= Beginning of Section =

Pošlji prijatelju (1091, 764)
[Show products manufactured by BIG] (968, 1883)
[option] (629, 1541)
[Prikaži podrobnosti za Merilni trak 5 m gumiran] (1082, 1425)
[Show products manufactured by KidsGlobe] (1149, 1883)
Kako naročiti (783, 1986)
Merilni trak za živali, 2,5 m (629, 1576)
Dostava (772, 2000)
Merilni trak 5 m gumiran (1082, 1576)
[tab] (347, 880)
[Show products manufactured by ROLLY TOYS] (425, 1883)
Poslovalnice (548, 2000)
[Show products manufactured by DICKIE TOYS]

= End of Section =

◆ WHAT YOU WILL DO
Each line from the one containing "Kako naročiti (783, 1986)" to the close of the records must appear in the output exactly, and no other line.

◆ SOLUTION TO THE EXERCISE
Kako naročiti (783, 1986)
Merilni trak za živali, 2,5 m (629, 1576)
Dostava (772, 2000)
Merilni trak 5 m gumiran (1082, 1576)
[tab] (347, 880)
[Show products manufactured by ROLLY TOYS] (425, 1883)
Poslovalnice (548, 2000)
[Show products manufactured by DICKIE TOYS]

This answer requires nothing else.